Working with Complex Data

from fhirkit.engine.cql import CQLEvaluator, InMemoryDataSource
from datetime import datetime, timedelta
import random

def generate_test_data(num_patients: int, seed: int = 42) -> InMemoryDataSource:
    """Generate synthetic test data for CQL evaluation."""
    random.seed(seed)
    ds = InMemoryDataSource()

    condition_codes = [
        ("44054006", "Type 2 diabetes"),
        ("38341003", "Hypertension"),
        ("84114007", "Heart failure"),
    ]

    for i in range(num_patients):
        # Generate patient
        birth_year = random.randint(1940, 2000)
        patient = {
            "resourceType": "Patient",
            "id": f"patient-{i}",
            "birthDate": f"{birth_year}-{random.randint(1,12):02d}-{random.randint(1,28):02d}",
            "gender": random.choice(["male", "female"]),
        }
        ds.add_resource(patient)

        # Add random conditions
        num_conditions = random.randint(0, 3)
        for j in range(num_conditions):
            code, display = random.choice(condition_codes)
            condition = {
                "resourceType": "Condition",
                "id": f"condition-{i}-{j}",
                "subject": {"reference": f"Patient/patient-{i}"},
                "clinicalStatus": {
                    "coding": [{"code": "active"}]
                },
                "code": {
                    "coding": [{"system": "http://snomed.info/sct", "code": code, "display": display}]
                },
            }
            ds.add_resource(condition)

        # Add random observations
        for j in range(random.randint(1, 5)):
            obs_date = datetime.now() - timedelta(days=random.randint(1, 365))
            observation = {
                "resourceType": "Observation",
                "id": f"obs-{i}-{j}",
                "subject": {"reference": f"Patient/patient-{i}"},
                "status": "final",
                "effectiveDateTime": obs_date.isoformat(),
                "code": {
                    "coding": [{"system": "http://loinc.org", "code": "4548-4", "display": "HbA1c"}]
                },
                "valueQuantity": {"value": round(random.uniform(5.0, 12.0), 1), "unit": "%"},
            }
            ds.add_resource(observation)

    return ds

# Generate test data
ds = generate_test_data(100)

# Evaluate CQL against test population
evaluator = CQLEvaluator(data_source=ds)
evaluator.compile("""
    library TestAnalysis version '1.0'
    using FHIR version '4.0.1'
    context Patient

    define HasDiabetes: exists([Condition] C where C.code.coding.code = '44054006')
    define LatestHbA1c: Last([Observation] O where O.code.coding.code = '4548-4' sort by effective).value.value
""")

# Analyze population
patients = ds.retrieve("Patient")
diabetes_count = 0
hba1c_values = []

for patient in patients:
    has_diabetes = evaluator.evaluate_definition("HasDiabetes", resource=patient)
    hba1c = evaluator.evaluate_definition("LatestHbA1c", resource=patient)

    if has_diabetes:
        diabetes_count += 1
    if hba1c is not None:
        hba1c_values.append(hba1c)

print(f"Total patients: {len(patients)}")
print(f"Diabetes prevalence: {diabetes_count/len(patients)*100:.1f}%")
print(f"Average HbA1c: {sum(hba1c_values)/len(hba1c_values):.1f}%")

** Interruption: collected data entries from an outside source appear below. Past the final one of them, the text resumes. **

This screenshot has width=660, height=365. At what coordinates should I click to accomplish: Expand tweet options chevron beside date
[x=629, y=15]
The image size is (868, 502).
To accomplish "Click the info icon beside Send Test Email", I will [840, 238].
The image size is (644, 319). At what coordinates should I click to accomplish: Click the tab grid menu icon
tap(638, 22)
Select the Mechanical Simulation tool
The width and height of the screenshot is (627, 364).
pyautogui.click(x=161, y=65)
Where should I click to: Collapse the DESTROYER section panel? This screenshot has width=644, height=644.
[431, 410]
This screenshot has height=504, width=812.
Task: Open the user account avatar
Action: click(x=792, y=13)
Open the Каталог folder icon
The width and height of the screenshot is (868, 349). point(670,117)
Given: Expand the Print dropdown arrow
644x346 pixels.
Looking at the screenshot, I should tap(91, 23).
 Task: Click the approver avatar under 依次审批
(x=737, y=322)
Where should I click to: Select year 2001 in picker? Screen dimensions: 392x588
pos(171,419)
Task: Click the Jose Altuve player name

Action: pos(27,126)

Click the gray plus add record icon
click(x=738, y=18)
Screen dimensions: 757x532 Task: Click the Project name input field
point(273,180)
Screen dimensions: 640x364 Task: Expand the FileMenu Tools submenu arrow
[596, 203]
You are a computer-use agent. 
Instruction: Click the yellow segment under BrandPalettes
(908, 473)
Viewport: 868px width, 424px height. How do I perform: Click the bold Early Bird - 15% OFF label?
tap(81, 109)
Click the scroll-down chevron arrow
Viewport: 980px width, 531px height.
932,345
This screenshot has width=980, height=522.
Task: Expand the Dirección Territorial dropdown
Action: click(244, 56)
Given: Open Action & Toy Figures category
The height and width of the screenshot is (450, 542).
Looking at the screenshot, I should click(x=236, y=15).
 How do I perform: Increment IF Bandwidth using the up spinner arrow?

Library Dependencies and Includes

from fhirkit.engine.cql import CQLEvaluator
from fhirkit.engine.cql.library import InMemoryLibraryResolver

# Create library resolver for dependencies
resolver = InMemoryLibraryResolver()

# Add base library
resolver.add_library("CommonFunctions", "1.0", """
    library CommonFunctions version '1.0'

    define function IsAdult(birthDate Date) returns Boolean:
        years between birthDate and Today() >= 18

    define function FormatAge(birthDate Date) returns String:
        ToString(years between birthDate and Today()) + ' years'
""")

# Add library that depends on CommonFunctions
resolver.add_library("PatientAnalysis", "1.0", """
    library PatientAnalysis version '1.0'
    using FHIR version '4.0.1'

    include CommonFunctions version '1.0'

    context Patient

    define PatientIsAdult: CommonFunctions.IsAdult(Patient.birthDate)
    define PatientAgeFormatted: CommonFunctions.FormatAge(Patient.birthDate)
""")

# Create evaluator with resolver
evaluator = CQLEvaluator(library_resolver=resolver)

# Load and evaluate
evaluator.load_library("PatientAnalysis", "1.0")
result = evaluator.evaluate_definition("PatientIsAdult", resource=patient)

Custom Type Conversions

from fhirkit.engine.cql import CQLEvaluator
from fhirkit.engine.types import FHIRDate, FHIRDateTime, FHIRTime
from datetime import date, datetime, time

def convert_cql_result(value):
    """Convert CQL results to Python native types."""
    if value is None:
        return None

    # Handle FHIR date/time types
    if isinstance(value, FHIRDate):
        return value.to_date()
    if isinstance(value, FHIRDateTime):
        return value.to_datetime()
    if isinstance(value, FHIRTime):
        return time(
            hour=value.hour or 0,
            minute=value.minute or 0,
            second=value.second or 0
        )

    # Handle CQL types
    if hasattr(value, 'elements'):  # CQLTuple
        return {k: convert_cql_result(v) for k, v in value.elements.items()}

    if hasattr(value, 'low') and hasattr(value, 'high'):  # CQLInterval
        return {
            "low": convert_cql_result(value.low),
            "high": convert_cql_result(value.high),
            "low_closed": value.low_closed,
            "high_closed": value.high_closed,
        }

    # Handle lists
    if isinstance(value, list):
        return [convert_cql_result(v) for v in value]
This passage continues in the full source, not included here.